The Federal Reserve kept its benchmark rate in a range of 2.25% to 2.5%, where it has been since last December.
But the US central bank signalled that it could cut interest rates by as much as half a percentage point over the remainder of this year, as it responded to increased economic uncertainty and a drop in expected inflation.
Fed chairman Jerome Powell said that because “uncertainties” have increased, the bank would “act as appropriate to sustain the expansion,” as US household income and spending continued to rise and unemployment remained at a 50-year low.
The Federal Reserve expects inflation to finish this year below its 2% target, a trend that could make it more likely for policymakers to cut short-term interest rates in the coming months.
US stock markets rose and bond yields fell soon after the interest rate announcement at 2pm eastern time.
The S&P 500 index closed up 0.3%, the Dow Jones Industrial Average finished the day up 0.16% at 26,506.59, while Nasdaq closed up 0.4% at 7,987.55 points.
US treasury yields fell to their lowest level since September 2017, down to 2.04% from 2.06% late on Tuesday.
Speaking at a press conference afterwards, Mr Powell said there had been “not much support” among policymakers to raise rates on Wednesday.
He added that the Reserve wanted to keep and eye on current global events – meaning the trade dispute between the US and China, weak manufacturing and lower investment due to falling oil prices – before it took any decision to change interest rates.

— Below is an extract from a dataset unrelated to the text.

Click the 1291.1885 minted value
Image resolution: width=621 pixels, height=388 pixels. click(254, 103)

When asked about the likelihood of losing his job, after effectively defying the wishes of US President Donald Trump, who has been calling for an interest rate cut, Mr Powell insisted he would serve his full-term as head of the central bank – even if the president tried to demote him.

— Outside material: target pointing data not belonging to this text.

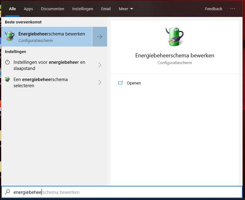Screen dimensions: 245x200
Task: Select the Alle tab
Action: [12, 9]
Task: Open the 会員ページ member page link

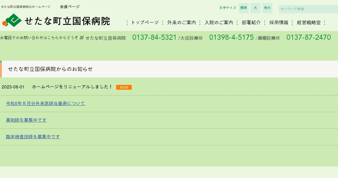Action: tap(69, 6)
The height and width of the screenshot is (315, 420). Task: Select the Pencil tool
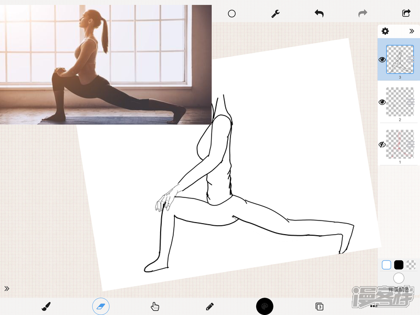click(210, 306)
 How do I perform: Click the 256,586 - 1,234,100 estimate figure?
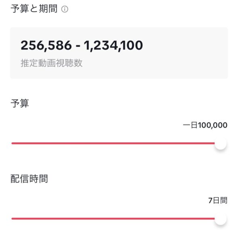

He said: “I think the law is clear that I have a four-year term and I intend to serve it.”
The US president had previously expressed his displeasure with Mr Powell after the Fed raised rates four times in 2018, saying the increases had stifled growth and undermined the benefits of his tax cuts.
Mr Trump asked White House officials to look into the possibility of removing Powell as Fed chairman but keeping him on the board of governors, according to reports by Bloomberg News on Tuesday.
The London markets had slumped as investors remained cautious ahead of the US rates announcement.
The FTSE 100 closed down 39.5 points at 7,403.54, at the end of trading on Wednesday.
But it saw the value of the pound lift higher and simultaneously press down on London’s leading markets.
Sterling was up 0.57% to 1.262 versus the US dollar and increased 0.42% to 1.126 against the euro.